Glendale votes to give $197m to rich guy, so he can buy Coyotes for $170m

The Glendale city council last night approved a new lease agreement with the Phoenix Coyotes that opens the way for a sale of the bankrupt franchise, promises to keep it in town long-term, and in its insane complexity reminds me why I hate writing about the Phoenix Coyotes lease. Once more, into the breach:

  • Under the deal, Glendale will issue $100 million in bonds, then immediately hand over the cash to Matthew Hulsizer, a Chicago hedge fund manager. The city would also pay $97 million to the team over the next five years for the grueling task of operating the arena during concerts and other non-hockey events.
  • Hulsizer will turn around and hand most of his newfound lucre to the NHL, paying $170 million for the Coyotes franchise, which has been in league hands since last year.
  • Glendale will gain control of 5,500 parking spaces in lots surrounding the Coyotes arena, and will attempt to earn some of its money back by charging between $5 and $20 for parking, as well as by, insists the Arizona Republic with a straight face, “selling advertising and naming rights on the lots.”

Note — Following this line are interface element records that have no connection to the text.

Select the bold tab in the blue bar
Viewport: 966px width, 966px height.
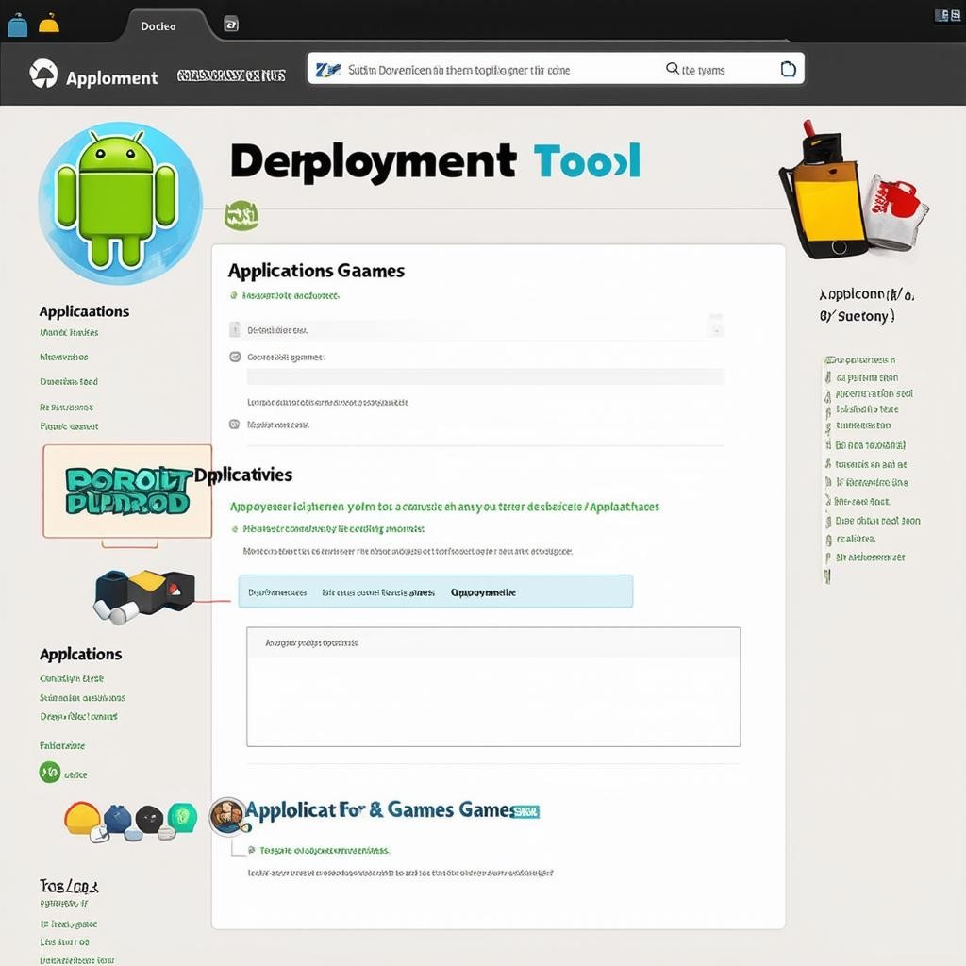pos(483,592)
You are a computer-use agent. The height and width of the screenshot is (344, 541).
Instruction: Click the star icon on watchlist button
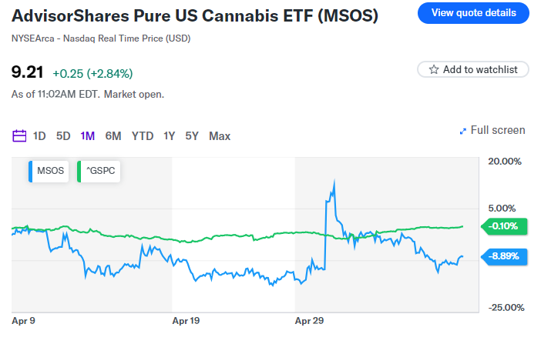(x=434, y=69)
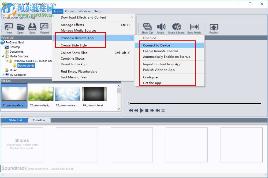Click the Publish toolbar icon
Viewport: 268px width, 178px height.
point(214,27)
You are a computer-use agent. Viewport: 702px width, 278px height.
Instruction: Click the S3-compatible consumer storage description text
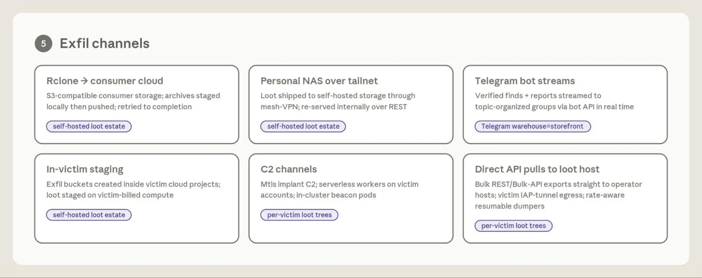pyautogui.click(x=133, y=101)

While the lease requires Hulsizer to keep the Coyotes in Glendale for the next 23 years (and “work to rename” them the Arizona Coyotes; what, he has to lobby the Swedish Naming Bureau for approval?), he also gets an out clause that would let him terminate the lease if the city (in the Republic’s words) “failed to meet its financial obligations to the team or faced a lawsuit that invalidated part or all of the deal.” Then Hulsizer gets to keep the team and the $197 million in cash, and go wherever he likes with them.

Given that the Arizona-based Goldwater Institute is already threatening to sue to block the deal, this is a not inconsiderable risk. And, of course, Glendale is out $197 million either way. Jerry Reinsdorf is starting to look not so bad in retrospect…


5 comments on “Glendale votes to give $197m to rich guy, so he can buy Coyotes for $170m

  1. Does this seem to be the worse stadium deal ever? Seriously.

    The buyer nets $27 million. Is my math correct? $100M + $97M – $170M = $27M, yes?

    This deals goes beyond the idea of buying an asset with no money down.

  2. Living in Mesa, AZ, I’m glad that someone has stepped up and taken the Stupid Giveaway of the Year prize from us… and with only 15 days to go in 2010!

  3. What an amazing deal. Although after reading it, if there is a breach Hulsizer walks with the $100,000,000 for sure. Of the other $97,000,000 only $10,000,000 is paid up front. The other $87,000,000 is dished out over 5 years. So the amount he walks with is dependent on when this falls apart. Wait, I mean if this falls apart.

  4. Good one, Dave Boz!

    Yes, this deal stinks. I think everyone knew when CoG agreed to cover the losses the league would endure this year that they would, pardon the vulgarity, open wide for the next owner.

    One thing is clear, Hulsizer stands to get a free NHL franchise 6 years out (the league has imposed a 7 year “no movement” clause on the new owner… but hey, who would move when someone else is paying you to play in their building?).

    The parking purchase is really something… during the Bankruptcy last year, the franchise revealed it’s parking and ticket surcharge (both then payable to the city) had generated a maximum of around $4.5M and an average of closer to $2m p/a over the life of the arena. So, it should pay for itself roughly… never.

    As for the parking charge increase, well, they might try that. But Coyote fans show up in extremely modest numbers, and pay an average of $36 per ticket (roughly 65% of NHL average prices).

    It doesn’t seem like there’s much room to bump prices on anything, but hey, good luck, Glendale.

  5. Was an empty arena that bad? I mean, wouldn’t they have zero scheduling problems with other events like NCAA games. Couldn’t they have made some bold bid to lure the Frozen Four down there and stacked the rest of the year with tons of concerts and given the Suns arena a run for its money? There was nothing else they could’ve done here that involved no further money going into the arena and making the best of a horrible situation?